Off to the side is space for a list of temporary favorites. Say you were shopping for faux furs this month, but next month you don't care. Click "remove" when you're finished. There's room for a really long list.

The site also gives you space for a "to-do" list. If you get really clever, your "to-do" lists won't be for chores alone. You could have a separate list for movies you want to rent or groceries you want to buy.

Gizmos in Vegas

Here are a few items scheduled to appear at the Consumer Electronics Show in Las Vegas this week. We're sure you'll be able to see YouTube video demonstrations of them about the same time.

• The R2-D2 Moving Refrigerator means no more walking to the refrigerator to get your cold soda; it comes to you by remote control. Made by Haier, it's a faithful replica of the "droid" in the Star Wars movies. It's a little more than 3 feet high and can store six average cans. Its battery lasts two hours on a single charge. No U.S. pricing info yet, though it sells for about $8,300 in Japan.
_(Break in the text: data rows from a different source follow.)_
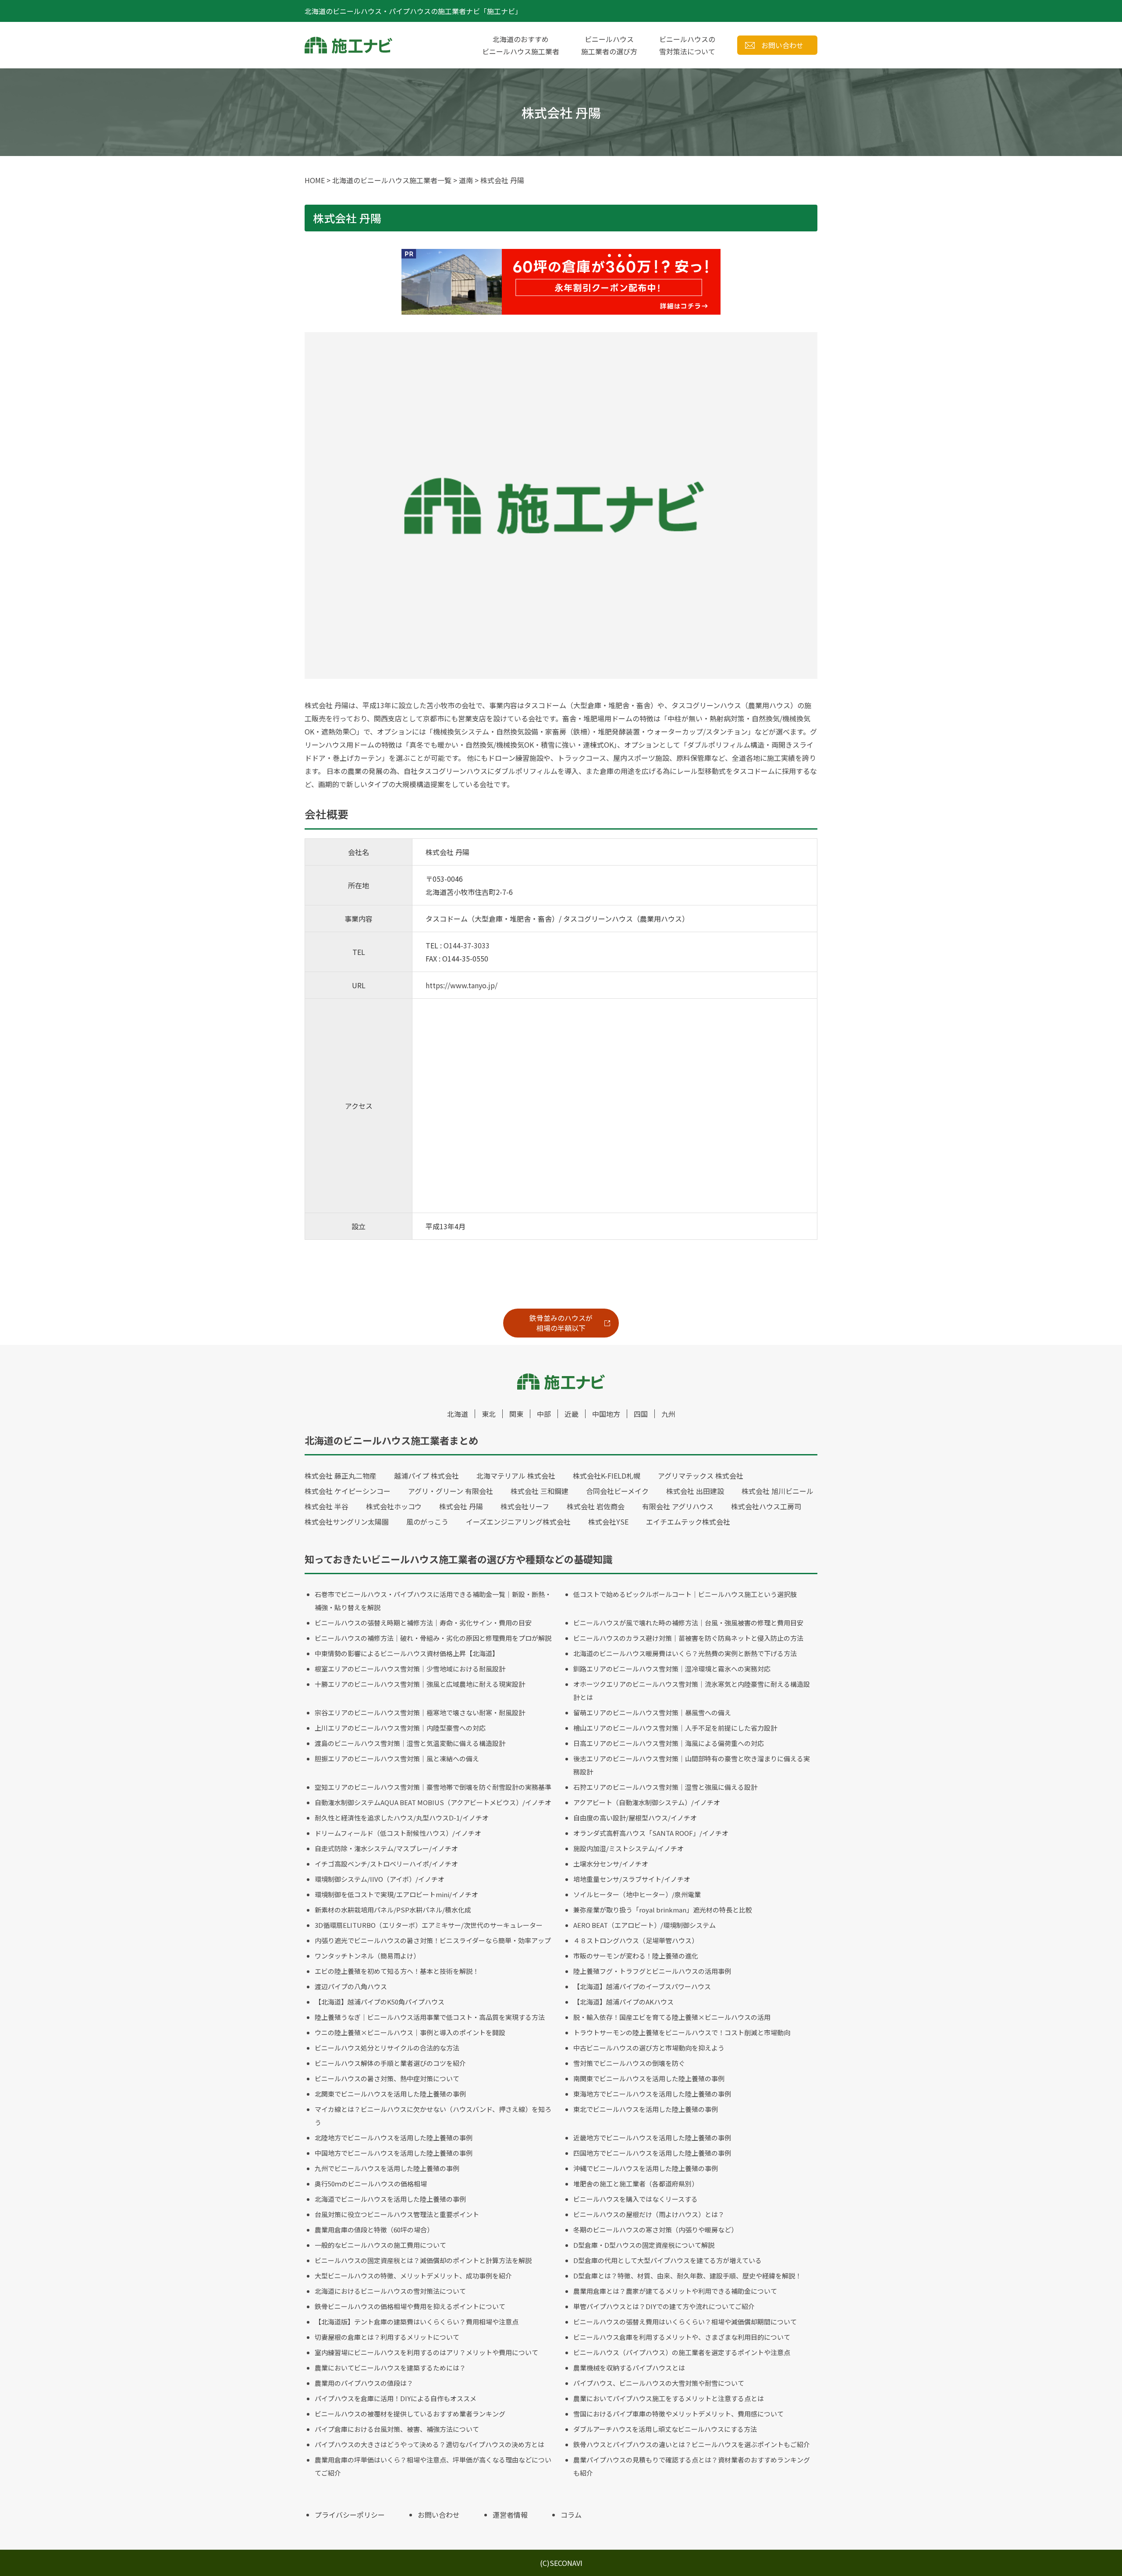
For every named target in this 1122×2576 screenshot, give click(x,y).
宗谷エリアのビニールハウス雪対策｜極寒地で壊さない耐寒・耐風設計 (420, 1712)
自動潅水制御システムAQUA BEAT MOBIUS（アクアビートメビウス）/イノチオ (433, 1802)
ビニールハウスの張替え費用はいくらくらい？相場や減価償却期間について (685, 2321)
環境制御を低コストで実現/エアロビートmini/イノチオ (396, 1894)
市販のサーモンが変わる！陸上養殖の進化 (635, 1955)
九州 (668, 1413)
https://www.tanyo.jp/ (461, 985)
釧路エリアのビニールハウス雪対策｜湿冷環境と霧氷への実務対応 (671, 1668)
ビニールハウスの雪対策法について (687, 45)
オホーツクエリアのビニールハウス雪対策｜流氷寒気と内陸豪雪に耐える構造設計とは (691, 1690)
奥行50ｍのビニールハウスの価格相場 (371, 2183)
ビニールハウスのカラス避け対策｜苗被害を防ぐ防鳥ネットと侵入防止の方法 (688, 1638)
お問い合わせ (782, 45)
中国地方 (606, 1413)
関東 (516, 1413)
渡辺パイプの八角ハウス (351, 1986)
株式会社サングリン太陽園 (347, 1521)
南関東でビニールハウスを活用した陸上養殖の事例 (648, 2078)
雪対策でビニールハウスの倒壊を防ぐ (629, 2063)
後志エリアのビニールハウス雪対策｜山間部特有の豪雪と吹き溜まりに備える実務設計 (691, 1765)
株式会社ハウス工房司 (766, 1506)
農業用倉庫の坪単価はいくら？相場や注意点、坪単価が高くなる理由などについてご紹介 (433, 2466)
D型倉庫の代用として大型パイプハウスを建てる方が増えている (667, 2260)
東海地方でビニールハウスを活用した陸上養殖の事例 (652, 2093)
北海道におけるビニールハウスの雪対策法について (390, 2291)
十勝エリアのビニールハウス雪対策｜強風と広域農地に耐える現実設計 (420, 1684)
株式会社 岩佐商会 (596, 1506)
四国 (641, 1413)
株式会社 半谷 (326, 1506)
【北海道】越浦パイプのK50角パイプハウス (379, 2001)
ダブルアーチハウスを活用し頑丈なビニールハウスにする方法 (665, 2429)
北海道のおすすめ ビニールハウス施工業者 (520, 45)
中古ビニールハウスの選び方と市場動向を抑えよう (648, 2047)
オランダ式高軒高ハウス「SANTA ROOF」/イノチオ (650, 1833)
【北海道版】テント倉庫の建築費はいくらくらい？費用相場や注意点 (416, 2321)
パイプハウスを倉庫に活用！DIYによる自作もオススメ (395, 2398)
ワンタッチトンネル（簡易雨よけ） (367, 1955)
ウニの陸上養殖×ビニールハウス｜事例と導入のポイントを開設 (410, 2032)
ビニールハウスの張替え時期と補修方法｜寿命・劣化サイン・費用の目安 (423, 1622)
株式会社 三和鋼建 (539, 1491)
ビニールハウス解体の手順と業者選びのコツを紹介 (390, 2063)
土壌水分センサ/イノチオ (610, 1863)
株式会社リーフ (525, 1506)
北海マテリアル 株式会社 (515, 1475)
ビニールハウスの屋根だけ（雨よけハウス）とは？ (648, 2214)
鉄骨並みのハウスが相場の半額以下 (561, 1323)
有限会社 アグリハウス (678, 1506)
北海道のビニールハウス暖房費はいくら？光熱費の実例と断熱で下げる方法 (685, 1653)
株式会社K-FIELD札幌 (606, 1475)
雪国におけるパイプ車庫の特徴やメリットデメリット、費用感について (678, 2413)
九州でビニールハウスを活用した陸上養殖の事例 (387, 2168)
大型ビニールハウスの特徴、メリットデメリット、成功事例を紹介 (413, 2275)
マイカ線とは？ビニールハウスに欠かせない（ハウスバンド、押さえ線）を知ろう (433, 2115)
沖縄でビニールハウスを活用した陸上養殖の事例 (645, 2168)
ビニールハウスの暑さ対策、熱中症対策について (387, 2078)
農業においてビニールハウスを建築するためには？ (390, 2367)
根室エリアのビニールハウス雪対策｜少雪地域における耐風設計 (410, 1668)
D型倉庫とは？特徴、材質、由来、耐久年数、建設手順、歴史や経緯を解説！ (687, 2275)
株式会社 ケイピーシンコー (348, 1491)
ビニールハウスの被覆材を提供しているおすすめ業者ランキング (410, 2413)
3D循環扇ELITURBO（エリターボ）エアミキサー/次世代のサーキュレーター (429, 1925)
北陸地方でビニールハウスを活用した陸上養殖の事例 (393, 2137)
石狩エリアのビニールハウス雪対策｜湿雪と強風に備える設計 (665, 1787)
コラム (571, 2514)
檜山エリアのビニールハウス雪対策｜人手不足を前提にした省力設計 (675, 1727)
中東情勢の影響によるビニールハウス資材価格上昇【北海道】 (407, 1653)
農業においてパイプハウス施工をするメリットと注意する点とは (668, 2398)
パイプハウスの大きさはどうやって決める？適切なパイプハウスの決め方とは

• The HOM-BOT Turbo+ from LG is a robotic vacuum cleaner that comes with "augmented reality technology." In plain English, you can talk to it. If some areas need more cleaning than others, you can crack the whip -- "sweep harder" -- and it will obey.
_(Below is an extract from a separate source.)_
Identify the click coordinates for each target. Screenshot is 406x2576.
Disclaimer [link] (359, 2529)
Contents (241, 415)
• Smart TVs from LG will have a "magic zoom" that increases the size of text and pictures without distortion. (What does that caption say?) Also, find out what's happening on 10 of your favorite channels without leaving your current screen.

Internuts

• "Goldman Sachs 21 charts." Google that phrase to find 21 of what Goldman Sachs considers the world's most interesting business charts. We liked the chart listing the biggest companies in the world by market cap. Apple is No. 1, but didn't even make the top 20 before 2009. It's been No. 1 for the last five years.
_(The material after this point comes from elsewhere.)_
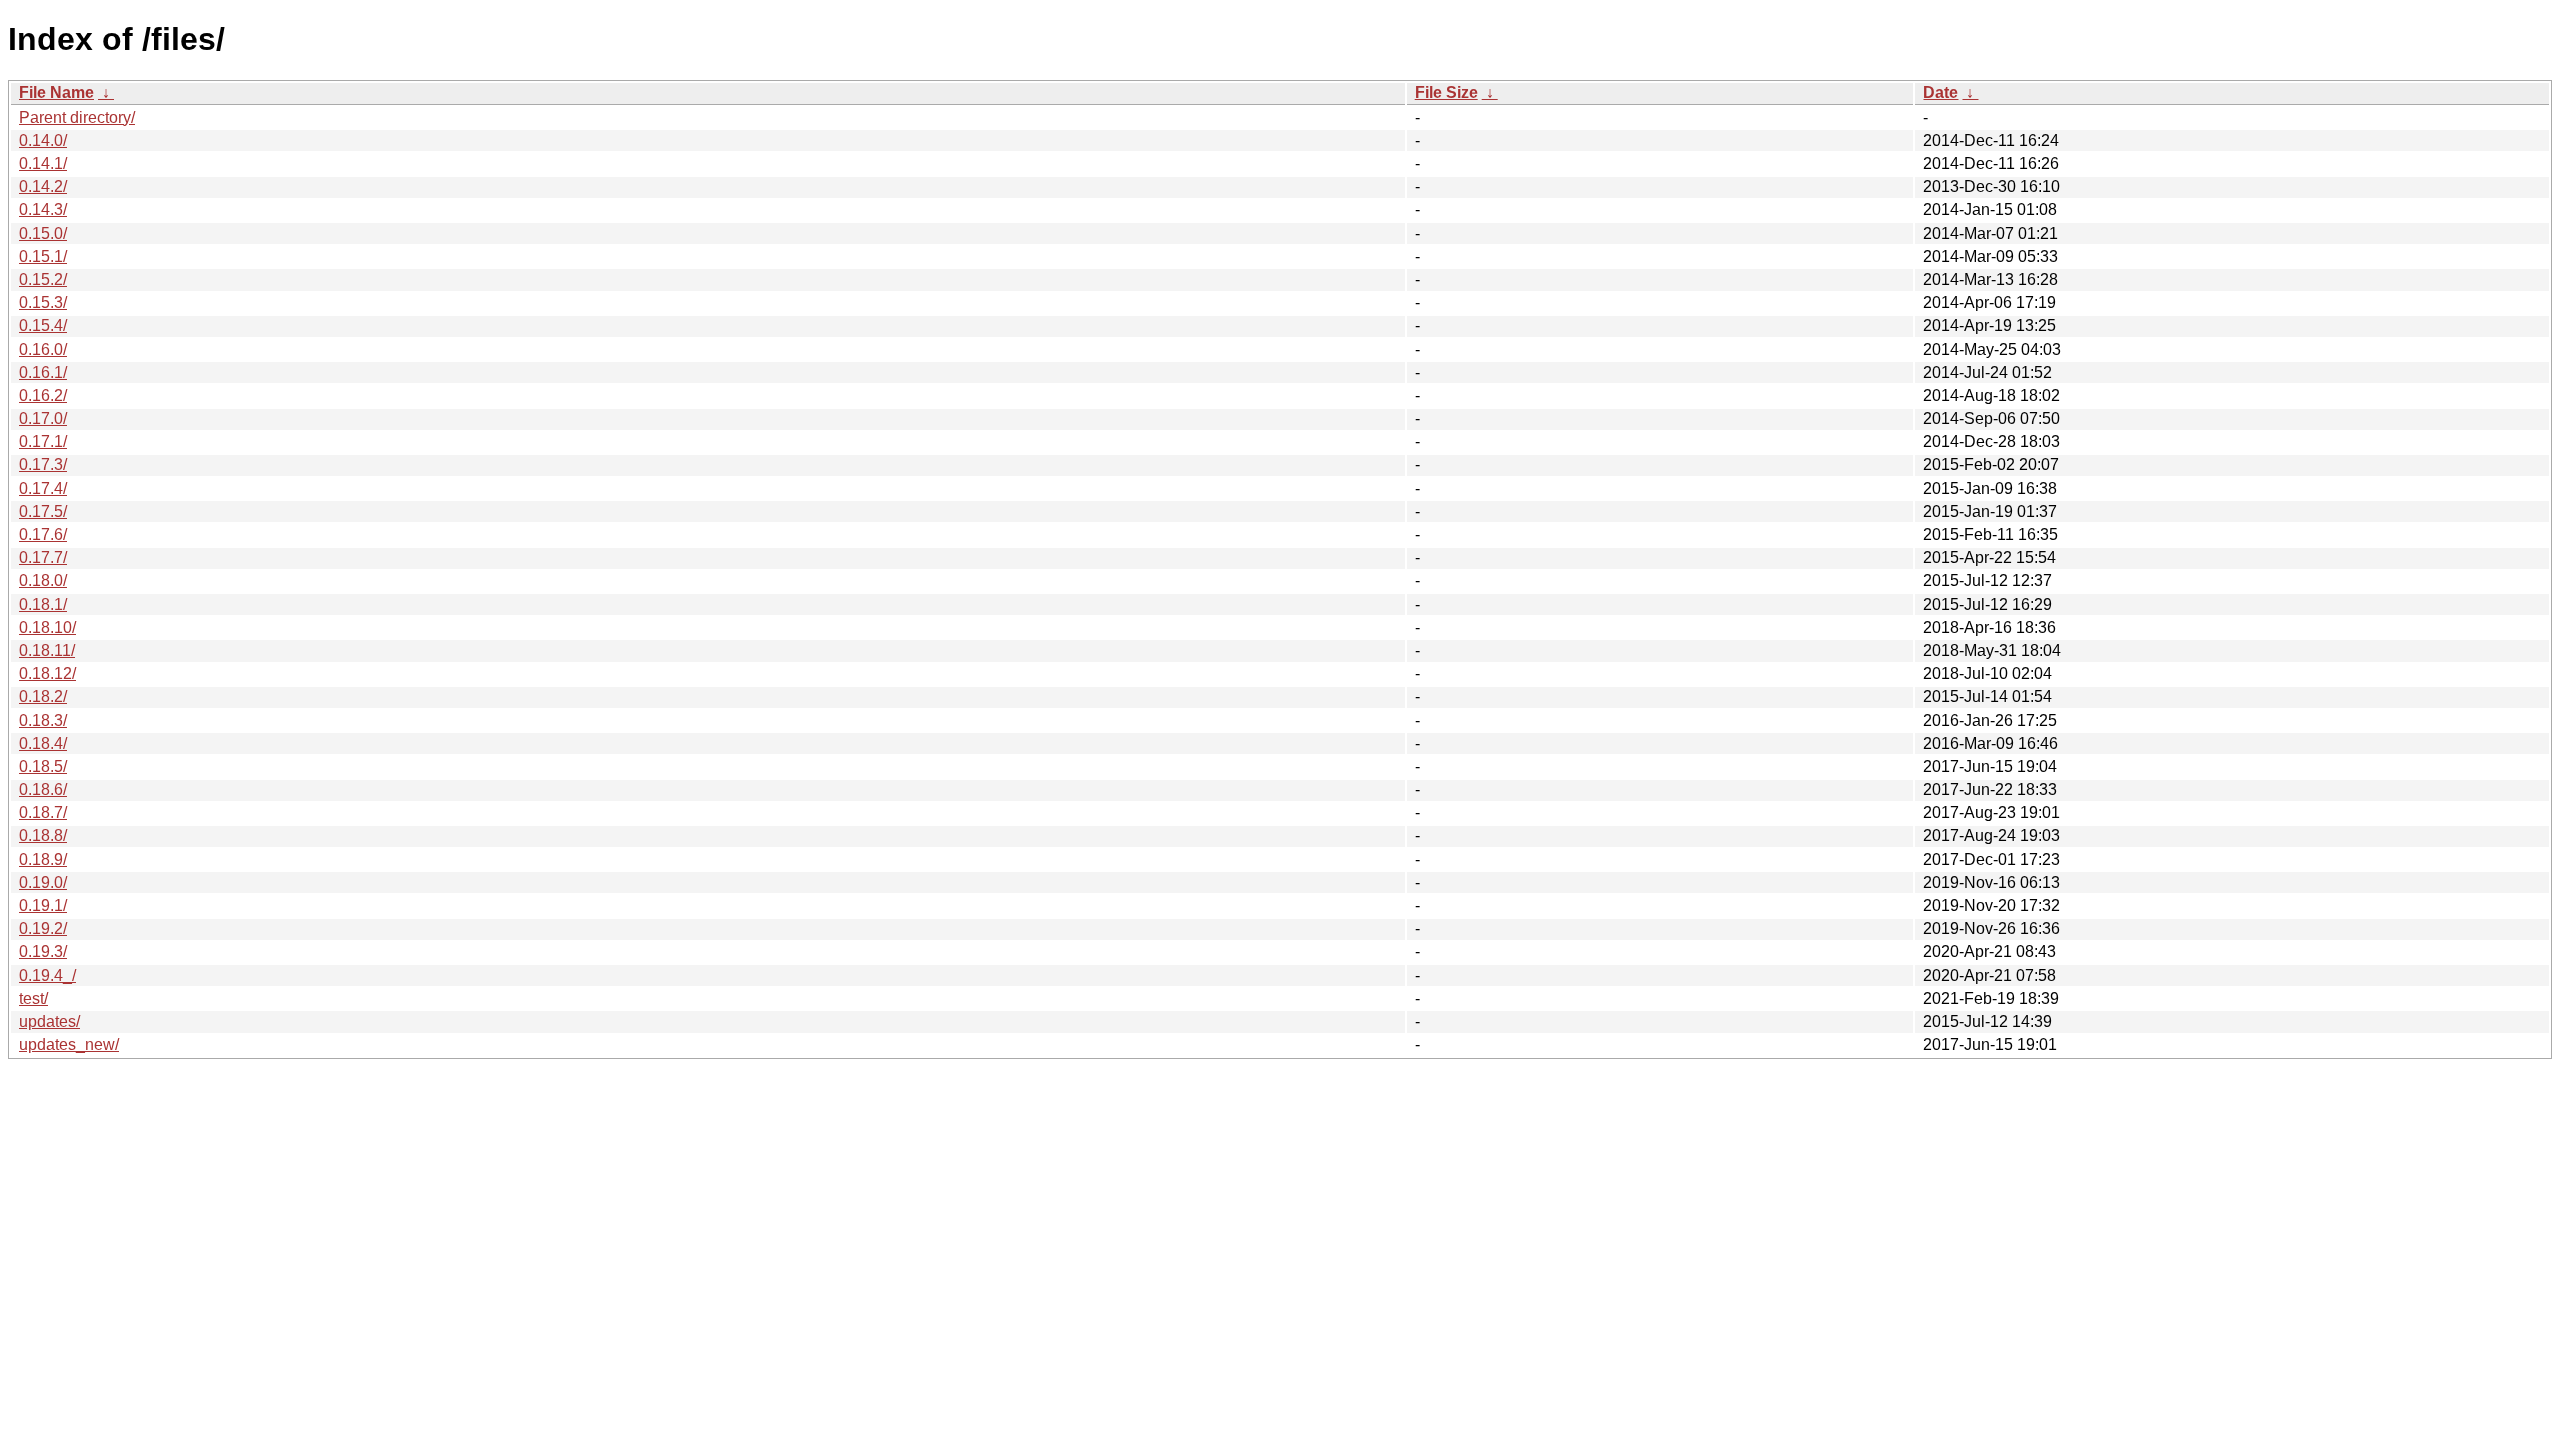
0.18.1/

Norsecorp.com/resources/global-perspective tells you where cyberattacks are coming from and who's getting hit. By volume, most are from China. But as a percentage of the population, Iceland and Saudi Arabia are the leaders. Map.Norsecorp.com gives you a live view of ongoing attacks.

• "39 Amazing Facts for National Trivia Day." Today is National Trivia Day, so search on that phrase to see the truly trivial: Apple came out with a dorky line of clothing in 1986. In the ancient Code of Hammurabi, the first set of legal regulations known, bartenders who watered their beer were executed. A baby can cost parents 750 hours of missed sleep that first year. Google was originally named "BackRub." Richard Nixon was at Walt Disney World when he declared "I am not a crook." The Scots have a word for that panicky feeling you get when you're about to introduce someone whose name you can't remember: It's "tartle." Alaska is so big that 75 New Jerseys would fit inside it. (We're sure there's a plan to do this.)

The Deep Web

Most of the web is invisible to Google, according to an article in Popular Science. The so-called "Deep Web" is hidden behind password-protected sites, or sites you have to pay to enter, or sites that require special software to view. By some estimates, it's 500 times larger than the Web we see.

Deep into the Deep Web is the "Dark Web," where bad guys lurk. Here you can find drugs, false identities, counterfeit currencies, hit men, human organ suppliers and other illegal stuff. These use software such as Tor to mask websites so law enforcement can't find them. Going into a criminal chat room is strictly by invitation.